Tours is sometimes called the most bourgeois city in France and residents claim they speak the ‘purest French’.
The Loire, the longest wild river in France without any dams on it, is the star attraction of the department, along with the chateaux built in its valley.
Weather and work
Traditionally marking the boundary between the north and south of France, the department typically has cool to mild winters but hot summers, with temperatures over 30C common.
Around Tours is a fair bit of industry, notably the large railway yards and maintenance depots at Saint-Pierre-des-Corps, but Tours tries to rise above the need to dirty one’s hands and instead celebrates the finer things of life.
High prices around Tours
House prices in Tours tend to be high – not surprising when Paris is less than an hour away by TGV – and looking for property below or around the €50,000 mark might bring up a few viager investment opportunities but little else.

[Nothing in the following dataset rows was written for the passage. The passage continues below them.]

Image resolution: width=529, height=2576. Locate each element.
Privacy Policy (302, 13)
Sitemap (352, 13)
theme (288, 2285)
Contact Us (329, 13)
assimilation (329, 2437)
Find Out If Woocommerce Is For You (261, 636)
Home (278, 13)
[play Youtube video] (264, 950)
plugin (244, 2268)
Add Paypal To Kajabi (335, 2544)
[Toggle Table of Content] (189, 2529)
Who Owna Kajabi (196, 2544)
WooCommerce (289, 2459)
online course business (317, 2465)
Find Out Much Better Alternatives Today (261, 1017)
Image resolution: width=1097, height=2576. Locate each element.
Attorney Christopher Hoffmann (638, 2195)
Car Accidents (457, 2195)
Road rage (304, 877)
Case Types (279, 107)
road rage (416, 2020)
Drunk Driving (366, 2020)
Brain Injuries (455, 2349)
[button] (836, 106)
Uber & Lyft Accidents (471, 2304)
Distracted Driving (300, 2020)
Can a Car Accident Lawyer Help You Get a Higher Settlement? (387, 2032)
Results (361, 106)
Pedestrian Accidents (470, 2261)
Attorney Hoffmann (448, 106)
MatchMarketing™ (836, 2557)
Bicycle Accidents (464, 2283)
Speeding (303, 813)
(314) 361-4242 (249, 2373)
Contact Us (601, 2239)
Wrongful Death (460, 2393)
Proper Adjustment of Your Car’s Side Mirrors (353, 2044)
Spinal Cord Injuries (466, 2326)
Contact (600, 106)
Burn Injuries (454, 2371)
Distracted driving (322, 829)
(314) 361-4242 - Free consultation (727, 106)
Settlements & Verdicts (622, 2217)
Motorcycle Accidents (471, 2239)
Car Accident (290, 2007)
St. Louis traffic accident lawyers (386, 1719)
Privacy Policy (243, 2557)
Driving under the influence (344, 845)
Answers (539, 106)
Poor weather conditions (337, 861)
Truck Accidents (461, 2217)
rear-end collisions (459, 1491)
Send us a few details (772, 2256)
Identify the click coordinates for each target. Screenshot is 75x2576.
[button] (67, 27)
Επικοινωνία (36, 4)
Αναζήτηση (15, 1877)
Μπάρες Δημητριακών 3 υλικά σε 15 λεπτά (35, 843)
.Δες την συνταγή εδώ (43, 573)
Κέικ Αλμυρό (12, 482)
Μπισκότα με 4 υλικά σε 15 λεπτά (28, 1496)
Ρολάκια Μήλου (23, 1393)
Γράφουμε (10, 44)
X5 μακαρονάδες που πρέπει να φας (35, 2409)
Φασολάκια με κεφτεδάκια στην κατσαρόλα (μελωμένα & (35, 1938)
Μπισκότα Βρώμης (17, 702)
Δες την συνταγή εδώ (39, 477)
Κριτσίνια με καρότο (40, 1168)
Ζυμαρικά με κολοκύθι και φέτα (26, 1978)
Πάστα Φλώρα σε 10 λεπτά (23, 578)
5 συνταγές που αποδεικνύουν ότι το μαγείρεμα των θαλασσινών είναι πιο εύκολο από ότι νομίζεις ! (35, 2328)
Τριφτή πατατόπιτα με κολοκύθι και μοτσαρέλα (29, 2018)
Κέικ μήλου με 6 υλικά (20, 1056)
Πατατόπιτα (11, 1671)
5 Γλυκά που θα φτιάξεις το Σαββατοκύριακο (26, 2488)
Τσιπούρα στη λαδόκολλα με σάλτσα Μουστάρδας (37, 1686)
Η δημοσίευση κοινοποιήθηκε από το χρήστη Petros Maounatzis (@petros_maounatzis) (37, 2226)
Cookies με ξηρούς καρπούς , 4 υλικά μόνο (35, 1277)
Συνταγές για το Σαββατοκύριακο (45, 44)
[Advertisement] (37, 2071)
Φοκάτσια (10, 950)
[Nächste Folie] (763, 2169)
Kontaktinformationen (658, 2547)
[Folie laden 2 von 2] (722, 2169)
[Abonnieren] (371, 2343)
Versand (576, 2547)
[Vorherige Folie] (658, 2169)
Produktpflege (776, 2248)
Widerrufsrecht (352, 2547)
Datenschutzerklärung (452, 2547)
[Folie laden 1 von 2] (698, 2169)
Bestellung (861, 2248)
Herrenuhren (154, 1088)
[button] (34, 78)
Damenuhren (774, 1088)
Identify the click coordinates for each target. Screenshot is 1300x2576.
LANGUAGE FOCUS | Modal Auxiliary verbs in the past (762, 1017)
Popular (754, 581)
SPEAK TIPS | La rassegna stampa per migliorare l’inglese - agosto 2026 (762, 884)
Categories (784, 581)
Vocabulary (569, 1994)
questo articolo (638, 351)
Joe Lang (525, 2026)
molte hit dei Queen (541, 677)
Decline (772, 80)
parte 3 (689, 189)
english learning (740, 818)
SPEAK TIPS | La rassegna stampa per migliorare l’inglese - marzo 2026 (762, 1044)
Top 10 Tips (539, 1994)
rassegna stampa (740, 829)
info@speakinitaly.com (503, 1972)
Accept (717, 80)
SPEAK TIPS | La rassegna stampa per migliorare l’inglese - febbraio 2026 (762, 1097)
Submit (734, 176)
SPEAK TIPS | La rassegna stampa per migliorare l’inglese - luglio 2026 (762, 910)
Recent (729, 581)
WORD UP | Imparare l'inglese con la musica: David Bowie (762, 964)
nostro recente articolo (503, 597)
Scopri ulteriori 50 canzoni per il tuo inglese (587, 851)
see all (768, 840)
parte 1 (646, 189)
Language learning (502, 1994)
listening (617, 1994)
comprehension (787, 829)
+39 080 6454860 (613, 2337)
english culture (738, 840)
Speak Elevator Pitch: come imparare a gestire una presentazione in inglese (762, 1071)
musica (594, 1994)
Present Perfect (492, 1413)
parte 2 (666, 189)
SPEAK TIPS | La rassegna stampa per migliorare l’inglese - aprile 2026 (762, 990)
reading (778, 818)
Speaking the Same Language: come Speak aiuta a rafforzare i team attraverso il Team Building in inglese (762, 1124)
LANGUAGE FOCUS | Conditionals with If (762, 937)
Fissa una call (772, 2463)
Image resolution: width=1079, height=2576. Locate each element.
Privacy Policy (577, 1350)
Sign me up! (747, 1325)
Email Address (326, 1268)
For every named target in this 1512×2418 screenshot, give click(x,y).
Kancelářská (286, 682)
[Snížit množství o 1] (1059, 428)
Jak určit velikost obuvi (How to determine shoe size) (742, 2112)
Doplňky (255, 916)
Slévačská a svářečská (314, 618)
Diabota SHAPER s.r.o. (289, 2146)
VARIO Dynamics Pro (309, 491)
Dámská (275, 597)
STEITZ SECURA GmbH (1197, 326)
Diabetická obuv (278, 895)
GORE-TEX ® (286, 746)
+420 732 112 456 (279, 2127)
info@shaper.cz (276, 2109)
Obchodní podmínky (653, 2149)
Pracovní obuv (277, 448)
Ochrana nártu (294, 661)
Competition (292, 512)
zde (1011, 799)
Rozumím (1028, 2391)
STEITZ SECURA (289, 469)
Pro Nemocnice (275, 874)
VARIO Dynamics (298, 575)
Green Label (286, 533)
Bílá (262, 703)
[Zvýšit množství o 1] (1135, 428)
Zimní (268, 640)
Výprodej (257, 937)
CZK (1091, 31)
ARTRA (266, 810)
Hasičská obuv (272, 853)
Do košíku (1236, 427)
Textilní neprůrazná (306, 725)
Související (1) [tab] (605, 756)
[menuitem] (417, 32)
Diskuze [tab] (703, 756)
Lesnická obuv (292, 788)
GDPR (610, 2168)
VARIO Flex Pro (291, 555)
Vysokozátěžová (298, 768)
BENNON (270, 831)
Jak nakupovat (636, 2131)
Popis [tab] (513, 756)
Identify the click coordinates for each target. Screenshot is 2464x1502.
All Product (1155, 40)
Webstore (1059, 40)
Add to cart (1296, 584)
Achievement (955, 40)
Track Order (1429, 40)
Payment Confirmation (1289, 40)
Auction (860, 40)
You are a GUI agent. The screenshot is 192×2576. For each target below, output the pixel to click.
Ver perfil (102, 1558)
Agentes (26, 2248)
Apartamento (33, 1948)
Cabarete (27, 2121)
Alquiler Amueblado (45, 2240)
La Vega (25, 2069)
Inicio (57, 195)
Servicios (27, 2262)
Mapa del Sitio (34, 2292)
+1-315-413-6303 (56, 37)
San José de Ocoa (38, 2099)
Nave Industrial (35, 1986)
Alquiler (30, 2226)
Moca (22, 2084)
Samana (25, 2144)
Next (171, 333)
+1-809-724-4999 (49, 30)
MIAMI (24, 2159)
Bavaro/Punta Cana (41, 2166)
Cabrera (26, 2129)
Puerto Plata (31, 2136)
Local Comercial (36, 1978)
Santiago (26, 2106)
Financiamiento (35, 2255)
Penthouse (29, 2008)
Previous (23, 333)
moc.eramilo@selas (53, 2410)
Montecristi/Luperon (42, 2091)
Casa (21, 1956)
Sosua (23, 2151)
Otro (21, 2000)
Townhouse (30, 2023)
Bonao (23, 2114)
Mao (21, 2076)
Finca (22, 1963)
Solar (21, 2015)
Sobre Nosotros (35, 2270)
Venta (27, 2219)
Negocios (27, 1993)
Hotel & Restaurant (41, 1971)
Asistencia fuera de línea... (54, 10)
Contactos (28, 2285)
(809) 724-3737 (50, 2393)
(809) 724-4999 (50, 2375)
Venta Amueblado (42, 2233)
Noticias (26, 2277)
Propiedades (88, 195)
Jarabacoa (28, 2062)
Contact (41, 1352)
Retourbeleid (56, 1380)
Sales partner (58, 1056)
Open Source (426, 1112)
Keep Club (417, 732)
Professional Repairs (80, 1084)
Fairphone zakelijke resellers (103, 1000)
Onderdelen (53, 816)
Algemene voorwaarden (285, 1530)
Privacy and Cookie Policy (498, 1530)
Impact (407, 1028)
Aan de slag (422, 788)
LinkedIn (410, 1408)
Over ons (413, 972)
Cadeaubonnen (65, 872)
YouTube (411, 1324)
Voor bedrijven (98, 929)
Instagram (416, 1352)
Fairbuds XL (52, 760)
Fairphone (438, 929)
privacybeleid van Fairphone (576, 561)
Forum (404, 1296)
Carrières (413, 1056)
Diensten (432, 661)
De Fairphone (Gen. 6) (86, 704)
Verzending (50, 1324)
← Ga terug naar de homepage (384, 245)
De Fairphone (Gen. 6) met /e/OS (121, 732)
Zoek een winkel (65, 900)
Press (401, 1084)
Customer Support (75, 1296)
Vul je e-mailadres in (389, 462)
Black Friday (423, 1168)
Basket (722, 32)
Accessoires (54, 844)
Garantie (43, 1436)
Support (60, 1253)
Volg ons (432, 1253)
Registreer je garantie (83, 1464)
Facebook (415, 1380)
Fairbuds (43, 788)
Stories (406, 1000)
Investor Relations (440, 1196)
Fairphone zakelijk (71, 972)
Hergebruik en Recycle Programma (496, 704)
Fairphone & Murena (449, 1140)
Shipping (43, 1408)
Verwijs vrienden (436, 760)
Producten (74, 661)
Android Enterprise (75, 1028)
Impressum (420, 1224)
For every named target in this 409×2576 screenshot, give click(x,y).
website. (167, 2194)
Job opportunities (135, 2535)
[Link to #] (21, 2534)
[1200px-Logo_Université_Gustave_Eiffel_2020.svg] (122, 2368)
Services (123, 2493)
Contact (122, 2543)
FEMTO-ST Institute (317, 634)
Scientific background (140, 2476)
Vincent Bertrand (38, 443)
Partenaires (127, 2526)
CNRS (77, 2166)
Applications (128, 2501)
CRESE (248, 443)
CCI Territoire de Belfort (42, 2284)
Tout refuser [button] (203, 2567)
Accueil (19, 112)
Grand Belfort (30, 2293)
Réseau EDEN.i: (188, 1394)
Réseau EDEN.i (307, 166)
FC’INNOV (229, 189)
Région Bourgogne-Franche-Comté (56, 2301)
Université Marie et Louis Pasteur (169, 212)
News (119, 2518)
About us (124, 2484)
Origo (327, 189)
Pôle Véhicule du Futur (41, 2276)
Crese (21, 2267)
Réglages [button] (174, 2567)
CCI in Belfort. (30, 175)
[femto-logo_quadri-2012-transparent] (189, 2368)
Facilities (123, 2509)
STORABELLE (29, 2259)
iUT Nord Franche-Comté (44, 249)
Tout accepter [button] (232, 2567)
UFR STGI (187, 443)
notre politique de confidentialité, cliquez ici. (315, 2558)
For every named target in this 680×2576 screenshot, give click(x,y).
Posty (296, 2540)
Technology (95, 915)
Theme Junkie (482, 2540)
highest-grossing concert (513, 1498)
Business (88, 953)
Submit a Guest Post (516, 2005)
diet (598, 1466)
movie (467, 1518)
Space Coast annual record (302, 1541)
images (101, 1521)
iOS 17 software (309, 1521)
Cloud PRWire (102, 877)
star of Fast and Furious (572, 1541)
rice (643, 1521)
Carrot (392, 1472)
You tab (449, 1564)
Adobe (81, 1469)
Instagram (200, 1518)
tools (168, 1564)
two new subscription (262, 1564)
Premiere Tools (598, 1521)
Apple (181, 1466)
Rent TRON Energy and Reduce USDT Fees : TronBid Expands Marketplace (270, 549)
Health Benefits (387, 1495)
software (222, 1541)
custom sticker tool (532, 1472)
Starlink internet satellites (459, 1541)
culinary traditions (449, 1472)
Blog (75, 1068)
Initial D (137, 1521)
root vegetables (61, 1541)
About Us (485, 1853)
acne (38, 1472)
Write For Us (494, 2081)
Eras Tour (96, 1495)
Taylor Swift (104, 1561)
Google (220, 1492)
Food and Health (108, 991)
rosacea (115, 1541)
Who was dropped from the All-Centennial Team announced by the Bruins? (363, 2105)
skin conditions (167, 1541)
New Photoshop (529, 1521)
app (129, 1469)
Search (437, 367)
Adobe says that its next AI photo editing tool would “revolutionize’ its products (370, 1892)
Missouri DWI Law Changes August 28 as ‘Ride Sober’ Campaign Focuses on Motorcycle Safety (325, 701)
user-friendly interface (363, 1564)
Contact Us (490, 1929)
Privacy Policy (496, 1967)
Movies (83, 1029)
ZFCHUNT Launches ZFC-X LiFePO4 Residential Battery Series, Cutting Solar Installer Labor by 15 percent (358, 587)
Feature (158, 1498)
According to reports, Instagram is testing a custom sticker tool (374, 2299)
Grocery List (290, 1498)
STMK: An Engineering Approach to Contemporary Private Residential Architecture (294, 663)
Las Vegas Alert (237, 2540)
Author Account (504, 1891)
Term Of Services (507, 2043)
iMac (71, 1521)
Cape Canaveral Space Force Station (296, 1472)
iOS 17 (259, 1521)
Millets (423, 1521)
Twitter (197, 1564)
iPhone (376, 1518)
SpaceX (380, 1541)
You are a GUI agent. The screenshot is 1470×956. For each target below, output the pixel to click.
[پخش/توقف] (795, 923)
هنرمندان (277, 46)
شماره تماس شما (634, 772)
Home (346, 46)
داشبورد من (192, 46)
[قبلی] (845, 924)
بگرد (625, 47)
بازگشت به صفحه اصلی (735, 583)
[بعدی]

In the countryside, it is another matter. For the truly courageous, there is a roofless farmhouse (but with stone walls still mainly standing) and 9,000m² of land for €15,000 in a commune in the far south.
Indre-et-Loire has no fewer than four motorways, as well as the TGV line, which means transport links are good.
Ryanair usually has four flights a week to London from Tours airport in season, and one out of season.